Foreign Corrupt Practices Act (FCPA), SEC investigations and other US civil litigation often span multiple countries, and personal data is frequently reviewed or transferred, particularly in e-mail searches. The French Data Protection Authority (the CNIL) earlier this year focused attention on the issue of data protection in the context of US civil litigation, issuing a warning memorandum on this subject.

There has been underlying concern for some time in France and other European countries that companies are being compelled to provide information to agencies of the US government and for purposes of US civil litigation in ways that contravene EU data protection legislation. The CNIL memorandum indicates that efforts to protect that legislation are now being stepped up. Appropriate cross-border data transfer mechanisms are being given more attention as a result.

The data gathering with which the CNIL is particularly concerned is copies of employees’ hard drives and copies of e-mail folders. Their memorandum reviewed scenarios in which such data may be required to be transferred to the US: "litigation holds" or "litigation freezes" – where information is gathered at or prior to the commencement of litigation, where litigation appears to be inevitable and routine data deletion is interrupted; pre-trial discovery; investigations by the DOJ or SEC; and requirements under US laws criminalizing document destruction for purposes of obstructing investigations.

Having set out the problem, the CNIL states that they, together with their European counterparts, are taking the discussion to the European level and to the "Article 29" Working Party, the body that coordinates European data protection authorities.

Data Principles in Responding to Government Investigations

This is not a new issue. In November 2006, an EU-US "High Level Contact Group" was formed for the purpose of discussing information sharing and privacy and personal data protection in government bodies and investigations. In May 2008, the Group produced a report on identifying the common principals of an effective regime in the context of privacy and personal data protection. These principles are intended to be the minimum standards when processing personal data. The report focused exclusively on government agencies’ obligations during data transfers and recognized that further discussions would be required on the subject of consistency in private entities’ obligations during data transfers.

Still, it is instructive to consider the principles that the Group considered fundamental to EU privacy data protection. These included that personal information:

  • Should be processed for a specific, legitimate law enforcement purpose;
  • Should be maintained with such accuracy, relevance, timeliness and completeness as is necessary for lawful processing;
  • May only be processed to the extent that it is relevant and appropriate to accomplish the law enforcement purpose;
  • Must be protected by all appropriate technical, security and organizational procedures to guard against loss, corruption, misuse, unauthorized access etc; and
  • Revealing racial or ethnic origins, political opinions, religious or philosophical beliefs, trade union membership, health or sexual life may not be processed unless domestic law provides appropriate safeguards.

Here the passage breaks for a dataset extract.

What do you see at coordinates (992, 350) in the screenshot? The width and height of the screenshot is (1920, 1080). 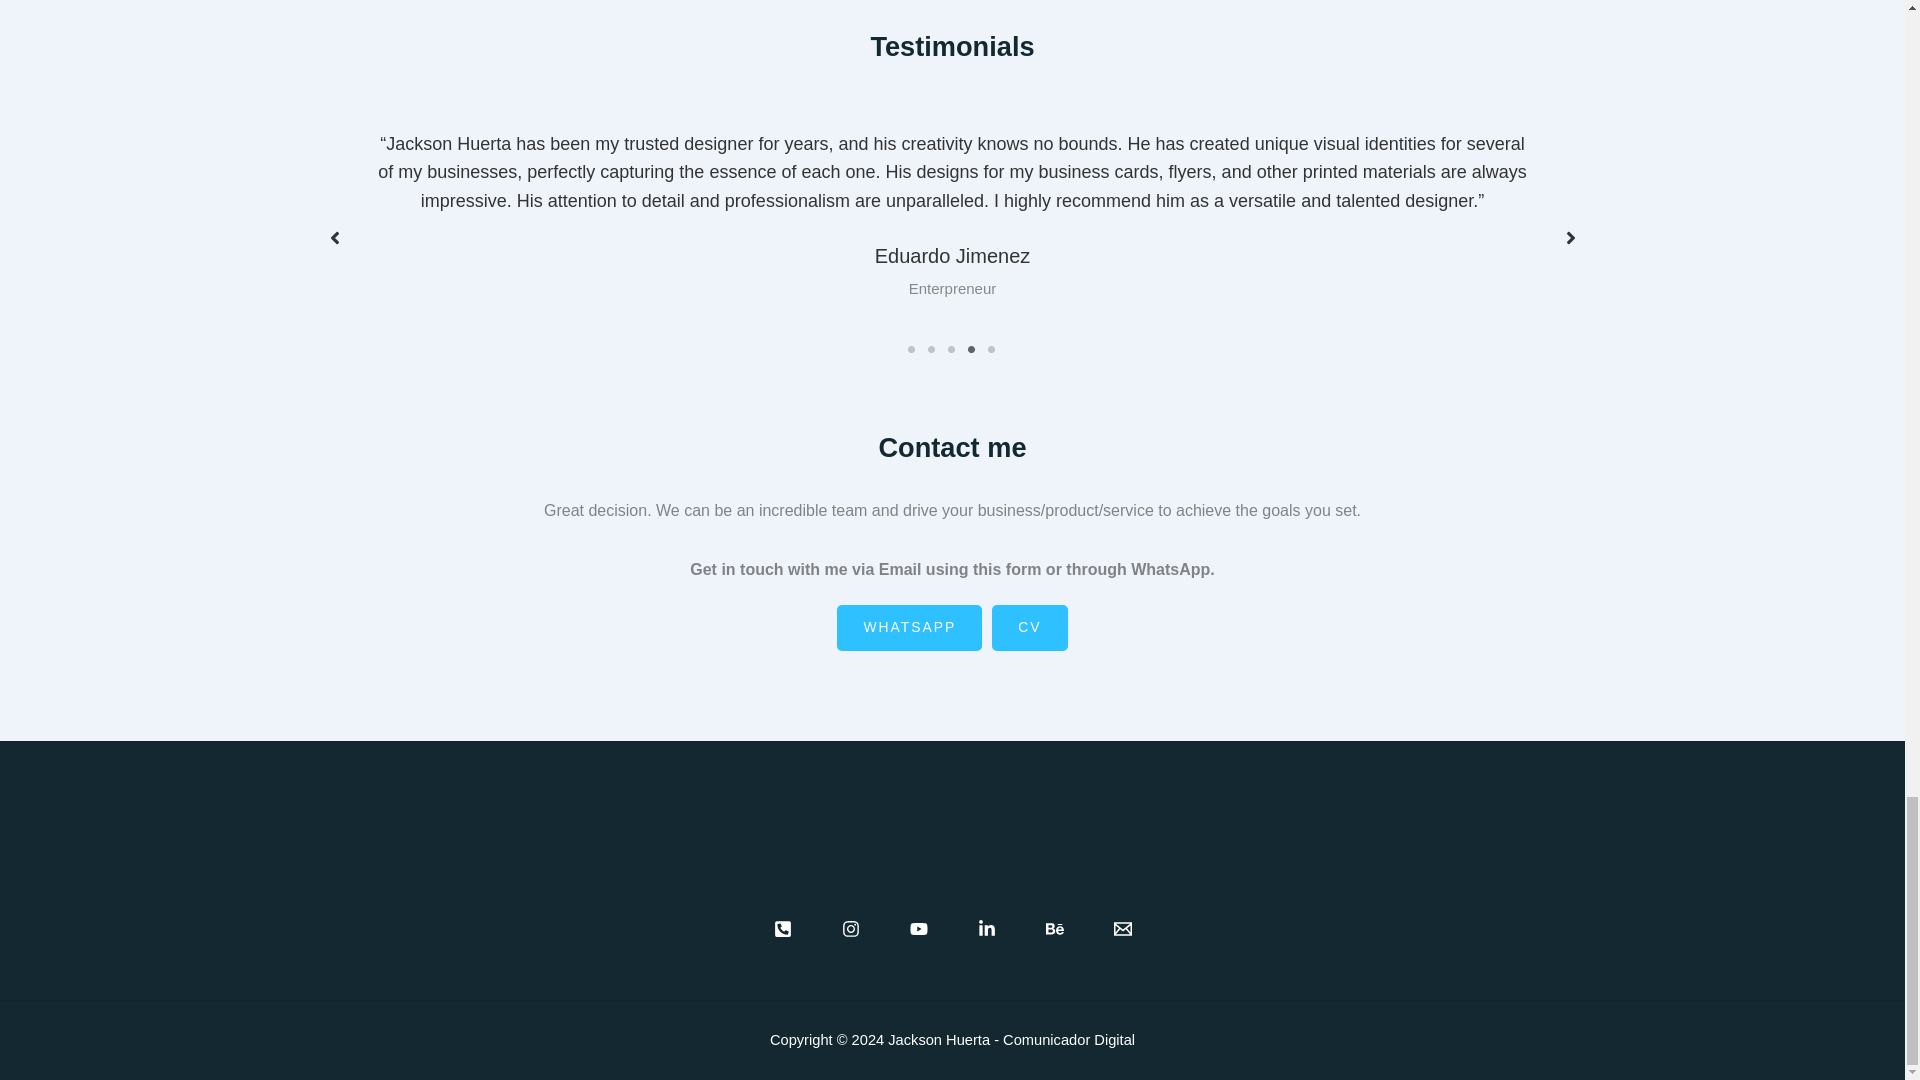 I see `5` at bounding box center [992, 350].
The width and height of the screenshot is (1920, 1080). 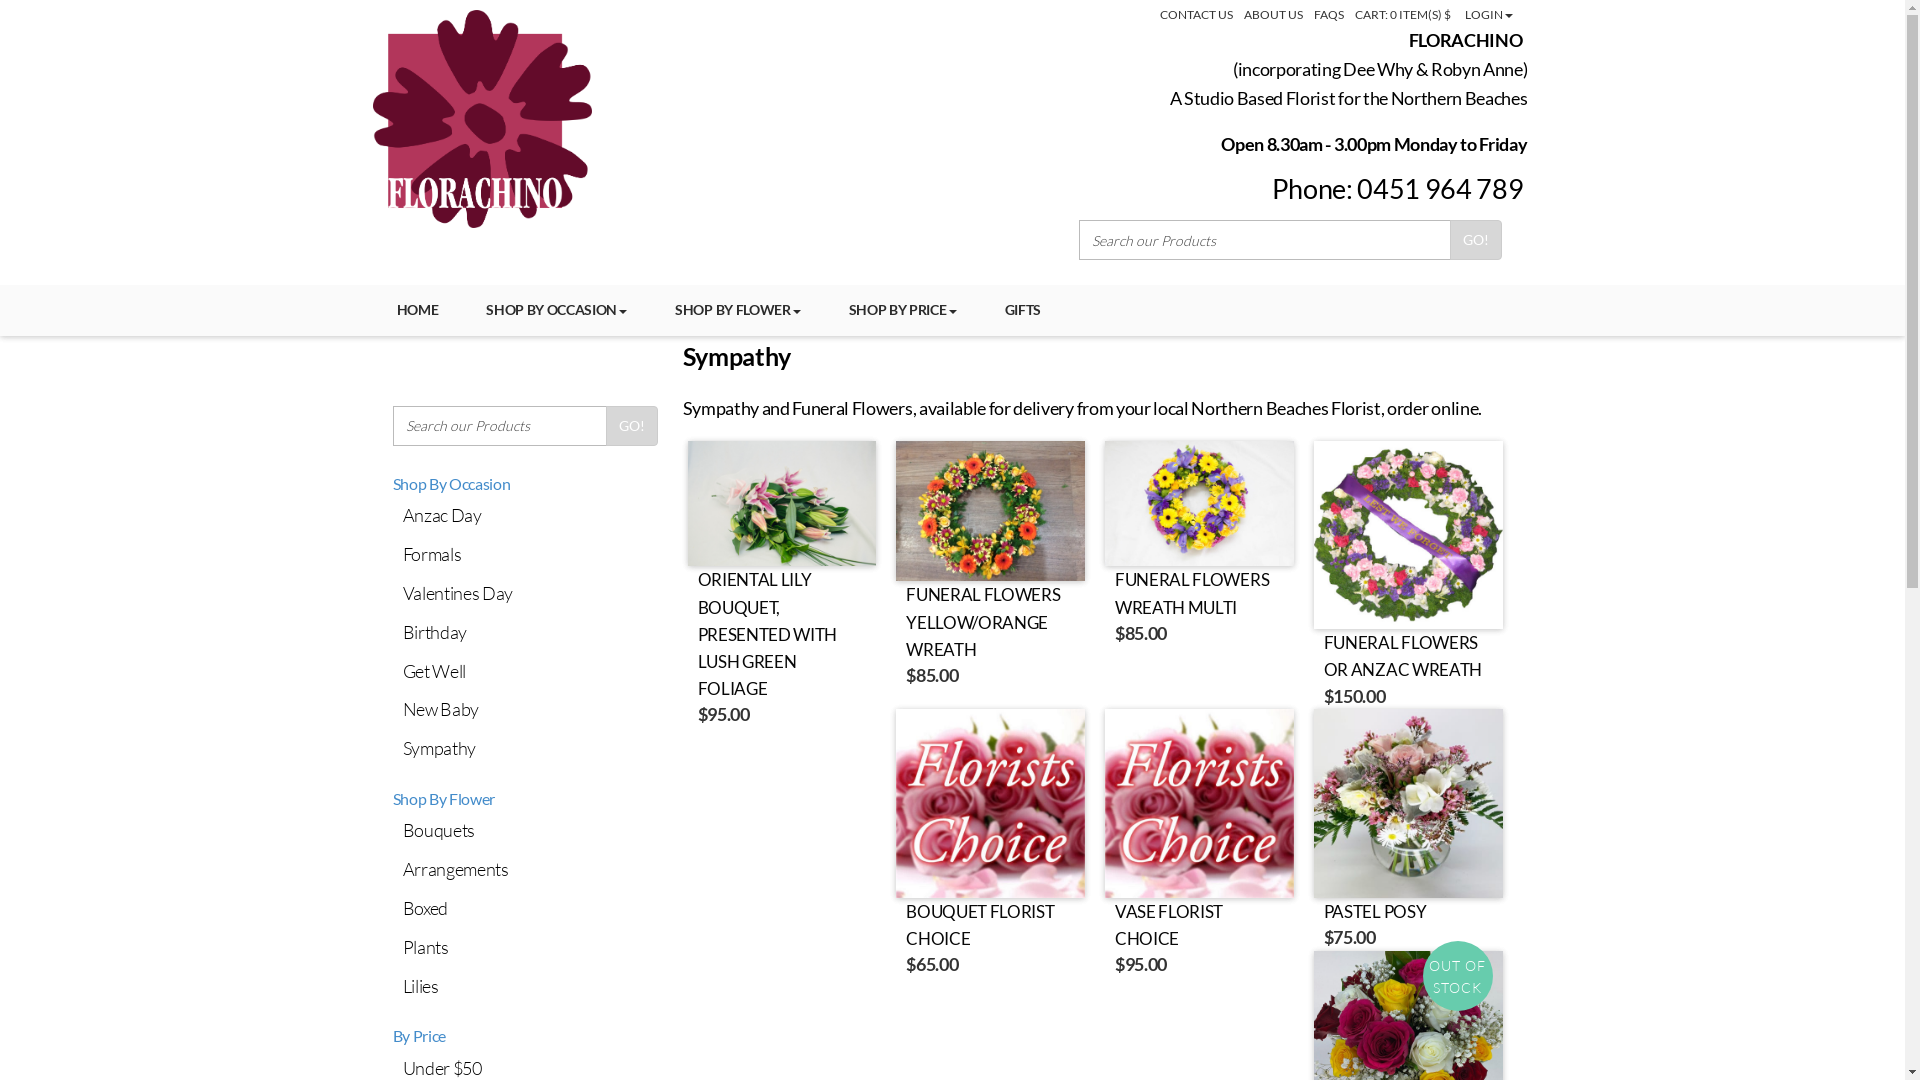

Personal Data Transfer in Investigations and Litigation

Particular consideration should be given to ensure the personal data gathered is necessary and relevant to a clear purpose – this would require employees’ hard drives and e-mail folders to be searched using specific search terms and the more limited relevant results being transferred to the US entity, rather than all of the data being gathered up wholesale and transferred en masse. This approach will reduce the amount of personal data that is being transferred.

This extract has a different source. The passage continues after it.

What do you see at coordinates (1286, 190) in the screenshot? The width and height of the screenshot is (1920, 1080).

There will inevitably be trade-offs in which country’s compliance regime is best satisfied. In US civil litigation, adherence to EU data protection norms is possible and often can be effectively managed. In US government investigations, a good faith attempt at compliance with EU data protection and cross-border transfer vehicles should also be undertaken.

Companies carrying out multi-country investigations should identify each of the countries from which data is to be gathered and take local advice on the specific data collection and transfer requirements. This advice should also cover exceptions or "derogations" to various EU country data protection rules, i.e. those circumstances in which data gathering and transfer is permitted, for example, for "defense of rights." If it cannot be established that personal data has been excluded, it should be assumed that it is included, and appropriate protections then applied.

The best way to comply with the data transfer obligations, at least in the EU, is by way of agreements and an effective cross-border data transfer strategy: EU model clause data protection agreements, consents embedded in employment letters or other documents, and/or the US entity filing for Safe Harbor.

The CNIL has achieved their aim to bring this issue into focus. As a result, it is likely that the relevant authorities in Europe will be scrutinizing US and cross-border litigation and investigations more closely to ensure compliance. Data protection is, therefore, an issue that should be at the forefront of planning an FCPA or other internal investigation.

Having an effective data protection strategy in place should enable organizations to avoid the tug-of-war between US and European obligations, not just in FCPA investigations, but in the context of cross-border litigation as a whole.